Give again, word for word, every line below from the one that has "gennaio (37, 1595)" through the one that has "Card. Bertone: Benedetto", both included, and no others.

==== Recorded data

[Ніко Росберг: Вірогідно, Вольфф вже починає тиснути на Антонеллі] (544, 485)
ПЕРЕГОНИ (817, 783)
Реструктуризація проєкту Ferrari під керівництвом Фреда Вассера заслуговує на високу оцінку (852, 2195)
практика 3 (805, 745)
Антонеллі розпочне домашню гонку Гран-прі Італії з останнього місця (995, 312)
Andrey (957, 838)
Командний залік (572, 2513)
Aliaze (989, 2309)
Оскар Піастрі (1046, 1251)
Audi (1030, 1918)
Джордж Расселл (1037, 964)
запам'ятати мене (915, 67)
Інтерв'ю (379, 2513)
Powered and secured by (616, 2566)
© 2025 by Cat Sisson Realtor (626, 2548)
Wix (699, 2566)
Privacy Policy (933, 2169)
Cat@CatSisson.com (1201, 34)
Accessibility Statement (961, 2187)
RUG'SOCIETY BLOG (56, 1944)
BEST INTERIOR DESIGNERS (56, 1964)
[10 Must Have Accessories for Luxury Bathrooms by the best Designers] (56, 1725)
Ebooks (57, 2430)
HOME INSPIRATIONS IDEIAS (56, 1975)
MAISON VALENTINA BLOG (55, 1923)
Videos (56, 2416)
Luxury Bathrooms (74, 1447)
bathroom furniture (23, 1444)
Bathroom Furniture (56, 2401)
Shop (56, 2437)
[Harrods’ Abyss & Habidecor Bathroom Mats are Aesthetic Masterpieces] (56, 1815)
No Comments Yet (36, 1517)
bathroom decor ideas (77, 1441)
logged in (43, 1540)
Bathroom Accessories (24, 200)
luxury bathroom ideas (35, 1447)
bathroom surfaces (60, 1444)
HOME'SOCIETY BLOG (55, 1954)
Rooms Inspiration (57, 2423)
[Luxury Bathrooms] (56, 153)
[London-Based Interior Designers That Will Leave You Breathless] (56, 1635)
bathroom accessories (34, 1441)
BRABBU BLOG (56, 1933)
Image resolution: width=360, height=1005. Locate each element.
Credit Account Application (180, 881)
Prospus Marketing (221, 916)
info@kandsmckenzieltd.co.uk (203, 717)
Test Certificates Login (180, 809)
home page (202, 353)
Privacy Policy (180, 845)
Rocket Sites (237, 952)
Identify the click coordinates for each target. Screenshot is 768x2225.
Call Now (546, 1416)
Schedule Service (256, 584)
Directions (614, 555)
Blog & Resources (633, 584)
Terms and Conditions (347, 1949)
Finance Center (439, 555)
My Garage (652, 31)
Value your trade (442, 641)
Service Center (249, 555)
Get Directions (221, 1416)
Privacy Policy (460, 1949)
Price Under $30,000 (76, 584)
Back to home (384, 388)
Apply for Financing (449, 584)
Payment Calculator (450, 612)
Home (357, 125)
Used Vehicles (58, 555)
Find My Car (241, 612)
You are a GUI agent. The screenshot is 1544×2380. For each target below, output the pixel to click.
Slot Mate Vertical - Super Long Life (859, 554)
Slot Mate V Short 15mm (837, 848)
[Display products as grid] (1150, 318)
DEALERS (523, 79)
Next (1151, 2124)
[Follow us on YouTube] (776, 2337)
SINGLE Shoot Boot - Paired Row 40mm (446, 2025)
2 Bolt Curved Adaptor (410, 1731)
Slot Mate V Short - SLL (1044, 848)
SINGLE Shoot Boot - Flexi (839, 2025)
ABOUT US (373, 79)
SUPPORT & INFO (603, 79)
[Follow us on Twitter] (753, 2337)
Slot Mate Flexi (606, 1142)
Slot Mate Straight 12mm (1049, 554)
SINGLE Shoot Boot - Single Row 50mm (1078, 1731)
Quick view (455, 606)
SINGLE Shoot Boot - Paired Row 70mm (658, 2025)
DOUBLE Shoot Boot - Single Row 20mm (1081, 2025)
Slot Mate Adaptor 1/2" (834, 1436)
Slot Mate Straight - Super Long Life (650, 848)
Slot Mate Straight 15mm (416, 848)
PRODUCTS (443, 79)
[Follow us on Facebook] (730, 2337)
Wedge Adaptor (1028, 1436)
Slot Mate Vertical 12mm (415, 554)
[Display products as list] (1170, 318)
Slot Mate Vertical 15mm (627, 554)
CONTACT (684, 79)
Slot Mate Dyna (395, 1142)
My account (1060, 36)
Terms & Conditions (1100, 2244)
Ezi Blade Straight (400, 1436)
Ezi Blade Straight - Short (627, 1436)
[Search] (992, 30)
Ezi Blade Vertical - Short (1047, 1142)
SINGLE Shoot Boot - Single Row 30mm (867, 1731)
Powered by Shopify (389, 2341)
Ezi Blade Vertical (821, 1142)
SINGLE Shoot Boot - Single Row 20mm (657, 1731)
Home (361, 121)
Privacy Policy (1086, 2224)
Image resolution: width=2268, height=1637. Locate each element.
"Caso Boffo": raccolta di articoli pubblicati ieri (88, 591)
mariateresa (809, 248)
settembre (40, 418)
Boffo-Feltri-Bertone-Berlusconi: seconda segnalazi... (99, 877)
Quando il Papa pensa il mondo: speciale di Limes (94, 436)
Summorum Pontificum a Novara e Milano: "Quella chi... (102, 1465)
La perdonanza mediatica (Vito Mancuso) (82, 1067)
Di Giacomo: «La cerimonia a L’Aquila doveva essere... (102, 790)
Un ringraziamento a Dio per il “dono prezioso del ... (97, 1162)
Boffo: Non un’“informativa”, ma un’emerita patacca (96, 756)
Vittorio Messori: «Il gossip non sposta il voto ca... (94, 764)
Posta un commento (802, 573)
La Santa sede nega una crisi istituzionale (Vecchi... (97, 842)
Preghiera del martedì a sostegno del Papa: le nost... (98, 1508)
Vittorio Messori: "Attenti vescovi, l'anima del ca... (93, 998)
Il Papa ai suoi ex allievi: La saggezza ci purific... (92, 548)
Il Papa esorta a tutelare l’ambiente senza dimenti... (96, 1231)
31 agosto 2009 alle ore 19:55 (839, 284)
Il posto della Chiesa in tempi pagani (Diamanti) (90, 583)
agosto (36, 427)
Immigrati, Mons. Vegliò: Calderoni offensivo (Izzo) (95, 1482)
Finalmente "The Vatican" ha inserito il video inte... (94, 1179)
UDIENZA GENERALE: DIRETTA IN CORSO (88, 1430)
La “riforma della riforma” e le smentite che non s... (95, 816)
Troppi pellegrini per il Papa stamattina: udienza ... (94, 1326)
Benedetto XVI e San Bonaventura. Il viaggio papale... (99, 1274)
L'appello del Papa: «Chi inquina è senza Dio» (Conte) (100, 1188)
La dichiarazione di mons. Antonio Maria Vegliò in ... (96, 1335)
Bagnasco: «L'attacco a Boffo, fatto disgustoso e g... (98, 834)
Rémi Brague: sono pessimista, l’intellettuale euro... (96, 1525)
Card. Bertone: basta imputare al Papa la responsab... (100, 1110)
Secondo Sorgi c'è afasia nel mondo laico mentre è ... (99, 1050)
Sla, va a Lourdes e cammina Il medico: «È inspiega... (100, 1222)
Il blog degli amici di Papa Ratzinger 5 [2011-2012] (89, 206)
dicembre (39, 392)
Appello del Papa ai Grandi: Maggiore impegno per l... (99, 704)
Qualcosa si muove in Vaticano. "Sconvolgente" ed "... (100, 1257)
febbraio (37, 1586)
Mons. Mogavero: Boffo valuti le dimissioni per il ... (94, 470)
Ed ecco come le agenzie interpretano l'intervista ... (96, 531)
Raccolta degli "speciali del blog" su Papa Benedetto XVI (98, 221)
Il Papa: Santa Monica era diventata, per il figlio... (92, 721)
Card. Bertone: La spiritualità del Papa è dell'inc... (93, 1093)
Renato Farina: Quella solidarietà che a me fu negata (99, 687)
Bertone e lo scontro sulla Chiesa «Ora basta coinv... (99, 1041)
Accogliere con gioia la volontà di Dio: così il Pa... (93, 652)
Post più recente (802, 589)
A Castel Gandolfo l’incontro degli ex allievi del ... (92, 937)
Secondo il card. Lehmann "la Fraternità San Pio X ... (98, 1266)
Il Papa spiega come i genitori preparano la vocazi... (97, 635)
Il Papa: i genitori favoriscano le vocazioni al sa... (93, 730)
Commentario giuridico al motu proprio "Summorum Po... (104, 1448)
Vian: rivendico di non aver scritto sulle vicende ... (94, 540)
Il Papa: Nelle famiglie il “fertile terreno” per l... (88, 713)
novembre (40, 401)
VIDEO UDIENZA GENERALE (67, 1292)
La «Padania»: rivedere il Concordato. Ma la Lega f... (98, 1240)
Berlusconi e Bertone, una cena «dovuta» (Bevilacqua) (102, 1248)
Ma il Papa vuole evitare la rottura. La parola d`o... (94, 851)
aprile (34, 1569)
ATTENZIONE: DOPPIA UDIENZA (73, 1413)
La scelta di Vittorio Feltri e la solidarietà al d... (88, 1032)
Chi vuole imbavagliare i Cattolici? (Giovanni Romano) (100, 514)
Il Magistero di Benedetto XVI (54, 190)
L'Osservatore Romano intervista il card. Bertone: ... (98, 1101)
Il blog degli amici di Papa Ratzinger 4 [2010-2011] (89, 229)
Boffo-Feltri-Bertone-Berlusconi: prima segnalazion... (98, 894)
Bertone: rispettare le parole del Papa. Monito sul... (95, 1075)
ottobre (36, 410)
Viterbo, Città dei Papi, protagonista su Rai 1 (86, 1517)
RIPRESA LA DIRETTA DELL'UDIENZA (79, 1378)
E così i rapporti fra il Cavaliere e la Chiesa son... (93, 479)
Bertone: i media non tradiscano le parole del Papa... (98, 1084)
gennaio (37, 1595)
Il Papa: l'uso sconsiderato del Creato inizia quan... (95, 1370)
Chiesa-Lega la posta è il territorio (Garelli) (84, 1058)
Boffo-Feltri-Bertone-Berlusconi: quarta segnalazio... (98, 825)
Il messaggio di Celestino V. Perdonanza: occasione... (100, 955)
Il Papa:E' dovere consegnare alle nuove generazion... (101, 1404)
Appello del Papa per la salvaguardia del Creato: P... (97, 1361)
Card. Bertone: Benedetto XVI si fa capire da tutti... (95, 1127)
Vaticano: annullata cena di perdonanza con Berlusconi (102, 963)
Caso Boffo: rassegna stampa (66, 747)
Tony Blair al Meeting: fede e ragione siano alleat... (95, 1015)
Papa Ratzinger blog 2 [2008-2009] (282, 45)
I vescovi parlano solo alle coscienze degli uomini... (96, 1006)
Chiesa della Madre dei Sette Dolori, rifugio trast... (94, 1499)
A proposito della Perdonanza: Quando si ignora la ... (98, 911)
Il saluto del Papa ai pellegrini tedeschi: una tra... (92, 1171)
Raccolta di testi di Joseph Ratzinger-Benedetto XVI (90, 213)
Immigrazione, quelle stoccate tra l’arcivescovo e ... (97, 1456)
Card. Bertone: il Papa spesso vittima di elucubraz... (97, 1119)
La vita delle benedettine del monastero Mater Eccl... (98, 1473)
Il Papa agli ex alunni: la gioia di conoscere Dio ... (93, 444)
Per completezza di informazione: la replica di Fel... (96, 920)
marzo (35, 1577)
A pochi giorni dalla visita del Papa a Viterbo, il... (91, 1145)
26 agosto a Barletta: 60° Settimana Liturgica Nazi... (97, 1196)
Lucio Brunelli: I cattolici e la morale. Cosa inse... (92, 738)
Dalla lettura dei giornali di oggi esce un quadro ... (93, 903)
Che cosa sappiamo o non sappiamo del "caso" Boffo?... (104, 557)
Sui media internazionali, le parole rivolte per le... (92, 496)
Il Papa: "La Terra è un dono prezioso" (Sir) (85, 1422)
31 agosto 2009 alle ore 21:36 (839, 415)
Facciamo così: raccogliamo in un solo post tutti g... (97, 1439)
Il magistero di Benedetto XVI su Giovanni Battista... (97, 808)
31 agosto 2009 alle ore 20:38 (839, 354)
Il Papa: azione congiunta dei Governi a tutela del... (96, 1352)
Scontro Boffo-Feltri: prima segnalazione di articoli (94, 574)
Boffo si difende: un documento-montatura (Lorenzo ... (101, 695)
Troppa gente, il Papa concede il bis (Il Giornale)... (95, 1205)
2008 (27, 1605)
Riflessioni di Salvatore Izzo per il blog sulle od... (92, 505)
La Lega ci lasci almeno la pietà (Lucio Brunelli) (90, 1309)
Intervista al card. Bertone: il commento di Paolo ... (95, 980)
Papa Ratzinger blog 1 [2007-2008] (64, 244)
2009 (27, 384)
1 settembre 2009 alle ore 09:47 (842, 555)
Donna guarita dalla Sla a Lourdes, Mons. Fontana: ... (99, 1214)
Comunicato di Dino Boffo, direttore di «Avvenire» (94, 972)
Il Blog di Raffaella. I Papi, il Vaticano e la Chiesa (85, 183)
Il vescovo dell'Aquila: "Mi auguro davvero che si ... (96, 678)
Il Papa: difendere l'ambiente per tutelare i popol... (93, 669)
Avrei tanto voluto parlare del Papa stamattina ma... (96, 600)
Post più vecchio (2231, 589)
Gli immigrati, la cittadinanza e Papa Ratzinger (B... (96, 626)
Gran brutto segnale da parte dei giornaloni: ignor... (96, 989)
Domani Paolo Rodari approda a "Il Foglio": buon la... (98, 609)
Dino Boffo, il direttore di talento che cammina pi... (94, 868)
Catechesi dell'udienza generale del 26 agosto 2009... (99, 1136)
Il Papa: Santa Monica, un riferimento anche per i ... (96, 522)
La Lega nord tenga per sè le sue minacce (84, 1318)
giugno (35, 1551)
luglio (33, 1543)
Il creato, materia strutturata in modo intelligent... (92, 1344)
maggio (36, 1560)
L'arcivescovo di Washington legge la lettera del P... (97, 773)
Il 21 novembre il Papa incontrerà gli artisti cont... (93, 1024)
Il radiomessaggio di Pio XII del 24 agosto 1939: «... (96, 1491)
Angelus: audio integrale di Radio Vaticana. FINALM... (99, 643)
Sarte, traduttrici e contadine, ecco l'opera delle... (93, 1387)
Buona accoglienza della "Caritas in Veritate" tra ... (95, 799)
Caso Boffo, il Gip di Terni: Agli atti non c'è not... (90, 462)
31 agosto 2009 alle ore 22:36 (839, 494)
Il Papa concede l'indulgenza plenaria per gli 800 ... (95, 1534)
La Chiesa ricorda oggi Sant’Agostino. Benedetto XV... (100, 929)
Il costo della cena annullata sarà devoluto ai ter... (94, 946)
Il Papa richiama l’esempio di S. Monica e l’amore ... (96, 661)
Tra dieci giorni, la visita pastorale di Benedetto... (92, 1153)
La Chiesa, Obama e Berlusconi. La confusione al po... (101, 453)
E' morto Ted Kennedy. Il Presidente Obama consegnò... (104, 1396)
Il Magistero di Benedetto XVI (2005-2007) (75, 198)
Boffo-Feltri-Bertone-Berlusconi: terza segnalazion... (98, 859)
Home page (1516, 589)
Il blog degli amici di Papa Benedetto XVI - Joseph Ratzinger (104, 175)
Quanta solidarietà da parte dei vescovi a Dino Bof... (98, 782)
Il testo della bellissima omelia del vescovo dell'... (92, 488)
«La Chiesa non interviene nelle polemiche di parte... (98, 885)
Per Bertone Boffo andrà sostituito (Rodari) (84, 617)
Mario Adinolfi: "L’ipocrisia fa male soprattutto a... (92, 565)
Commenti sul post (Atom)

========

#### Exercise result:
gennaio (37, 1595)
Il Papa: l'uso sconsiderato del Creato inizia quan... (95, 1370)
Chiesa-Lega la posta è il territorio (Garelli) (84, 1058)
Boffo-Feltri-Bertone-Berlusconi: quarta segnalazio... (98, 825)
Il messaggio di Celestino V. Perdonanza: occasione... (100, 955)
Il Papa:E' dovere consegnare alle nuove generazion... (101, 1404)
Appello del Papa per la salvaguardia del Creato: P... (97, 1361)
Card. Bertone: Benedetto XVI si fa capire da tutti... (95, 1127)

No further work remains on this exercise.